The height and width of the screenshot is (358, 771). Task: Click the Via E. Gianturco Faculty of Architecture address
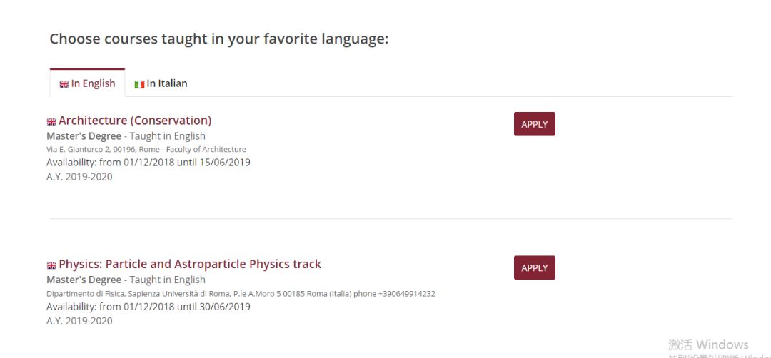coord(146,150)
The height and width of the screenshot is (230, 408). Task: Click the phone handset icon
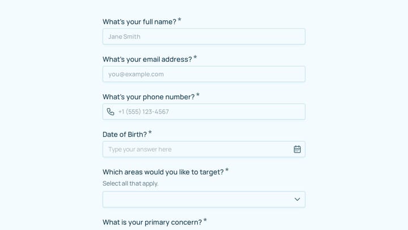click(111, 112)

__________

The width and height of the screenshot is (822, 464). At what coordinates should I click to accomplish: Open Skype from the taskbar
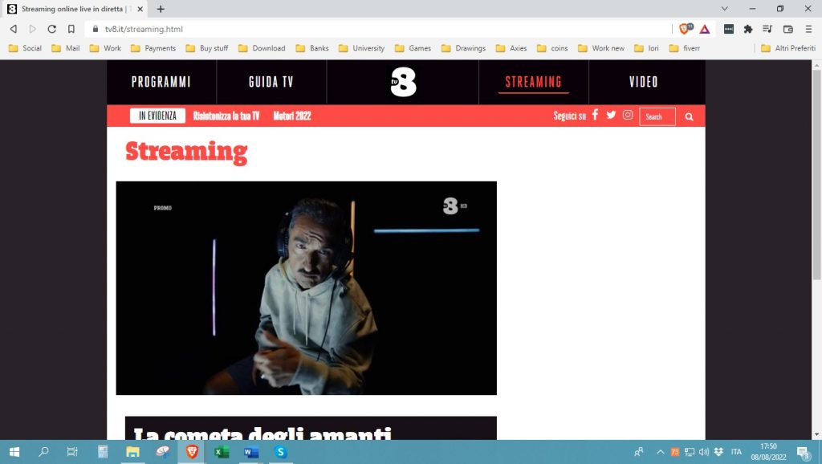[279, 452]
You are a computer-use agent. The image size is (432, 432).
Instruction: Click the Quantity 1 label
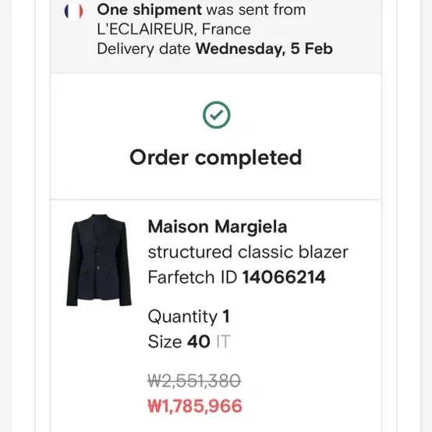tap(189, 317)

__________

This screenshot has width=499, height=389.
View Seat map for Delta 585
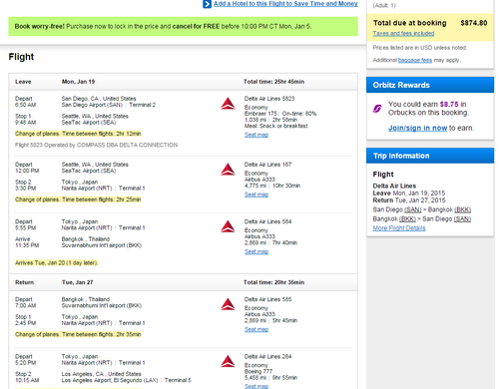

__________

Write down exactly the span of lines above from the one containing "This screenshot has width=499, height=389." to the one containing "View Seat map for Delta 585", both ends included.

* Reply to the exercise *
This screenshot has width=499, height=389.
View Seat map for Delta 585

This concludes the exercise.